Some Examples of Exploratory Data Analysis
A few simple graphical analysis tools can tell you more than thousands of words. It has been said that there are only three rules about data: “First rule: Plot the data! Second rule: Plot the data! Third rule: Plot the data!” For our purposes, that means to look at the data distribution, check how the process behaves with time and look for some abnormalities – these steps can help you identify if there is anything wrong with the data. Two examples follow.
Example 1: Bitterness of Beer
Minitab’s graphical summary in Figure 2 below shows that this data is not normal. There is a tri-modality of the data (distinctive spikes in three places) that could be caused either by shifts in the process or by other factors.
No natural process can be explained like this; therefore, we cannot draw any reliable conclusions before we understand the nature of this abnormality. Could the spikes at 12, 15 and 18 units have any connection with the process specifications? Yes. The lower tolerance is at 12 and the upper tolerance is at 18, which puts the middle value (and target) to 15. This can be seen in the capability analysis shown in Figure 3.
Certain data manipulation took place, where the measured values (especially those exceeding the upper specification) were rounded to the “comfortable” figure.
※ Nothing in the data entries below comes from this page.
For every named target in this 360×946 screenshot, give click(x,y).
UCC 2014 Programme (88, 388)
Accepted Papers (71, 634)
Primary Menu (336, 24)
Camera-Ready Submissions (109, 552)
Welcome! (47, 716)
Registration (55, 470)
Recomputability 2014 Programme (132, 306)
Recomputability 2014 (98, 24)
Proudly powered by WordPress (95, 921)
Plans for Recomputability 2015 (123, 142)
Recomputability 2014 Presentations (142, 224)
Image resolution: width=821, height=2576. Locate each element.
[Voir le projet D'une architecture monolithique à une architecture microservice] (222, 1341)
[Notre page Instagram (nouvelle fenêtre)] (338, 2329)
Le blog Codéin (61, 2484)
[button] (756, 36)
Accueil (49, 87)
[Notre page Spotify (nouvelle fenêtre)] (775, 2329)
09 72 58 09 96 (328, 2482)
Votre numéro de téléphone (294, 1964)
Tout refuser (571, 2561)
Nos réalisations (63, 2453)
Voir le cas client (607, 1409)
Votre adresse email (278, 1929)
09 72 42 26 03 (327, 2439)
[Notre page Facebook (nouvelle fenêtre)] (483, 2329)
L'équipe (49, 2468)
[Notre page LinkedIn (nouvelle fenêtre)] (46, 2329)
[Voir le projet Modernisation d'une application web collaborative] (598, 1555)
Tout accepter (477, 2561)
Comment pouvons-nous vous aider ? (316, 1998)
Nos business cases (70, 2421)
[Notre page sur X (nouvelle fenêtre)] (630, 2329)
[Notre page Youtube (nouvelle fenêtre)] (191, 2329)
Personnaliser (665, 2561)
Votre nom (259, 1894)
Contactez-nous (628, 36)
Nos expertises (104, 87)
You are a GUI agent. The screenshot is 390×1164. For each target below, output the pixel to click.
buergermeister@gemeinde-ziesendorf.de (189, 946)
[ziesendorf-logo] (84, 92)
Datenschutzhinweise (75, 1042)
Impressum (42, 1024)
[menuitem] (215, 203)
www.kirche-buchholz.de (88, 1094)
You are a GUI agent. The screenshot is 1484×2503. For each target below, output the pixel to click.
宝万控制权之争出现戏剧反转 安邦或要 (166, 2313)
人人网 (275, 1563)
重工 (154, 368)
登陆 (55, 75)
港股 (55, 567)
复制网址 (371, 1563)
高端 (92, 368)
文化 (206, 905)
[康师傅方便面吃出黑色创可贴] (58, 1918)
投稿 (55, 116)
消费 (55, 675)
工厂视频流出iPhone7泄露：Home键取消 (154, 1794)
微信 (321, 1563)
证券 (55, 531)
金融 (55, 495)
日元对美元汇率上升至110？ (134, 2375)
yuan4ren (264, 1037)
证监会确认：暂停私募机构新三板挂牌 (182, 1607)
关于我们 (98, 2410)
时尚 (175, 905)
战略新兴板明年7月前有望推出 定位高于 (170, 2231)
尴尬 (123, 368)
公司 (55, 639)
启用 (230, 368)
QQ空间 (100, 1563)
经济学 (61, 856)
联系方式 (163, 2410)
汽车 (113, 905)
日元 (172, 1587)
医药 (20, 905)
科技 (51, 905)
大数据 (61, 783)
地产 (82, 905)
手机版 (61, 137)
Fortunately, capability analysis shows what the true process looks like.
The practical conclusion here is that the historical data was not reliable. The entire process of taking and recording measurements needed to be improved.
Example 2: Use of Glue
One of the operations in beer packaging production is the application of labels to the bottles. Melted glue is used for this, and its consumption is controlled and reported. For the glue consumption optimization effort, look first at the historical data (Figure 4).
Without even getting a p-value, it is clear that the data is not normal. Why might that be? A look at a time series (Figure 5) might help explain.
What the histogram showed was a weekly averaging-out – not the picture of daily consumption. Actual measurements were clearly taken once a week, and each figure was smoothed out throughout several days. There was a requirement of daily consumption reporting; however, nobody seemed to be bothered by equal figures from day to day.
As a result of this, daily actual measurements started to take place resulting in much more detailed information available for future process optimization.
Conclusion
No matter what process we optimize, we always need data. Whenever we use data, we must always doubt its accuracy. If statistical analysis can be conducted to estimate measurement error, it should be done. If it can’t be done, seek out indirect ways to understand the level of trust we can have in the given measurement system.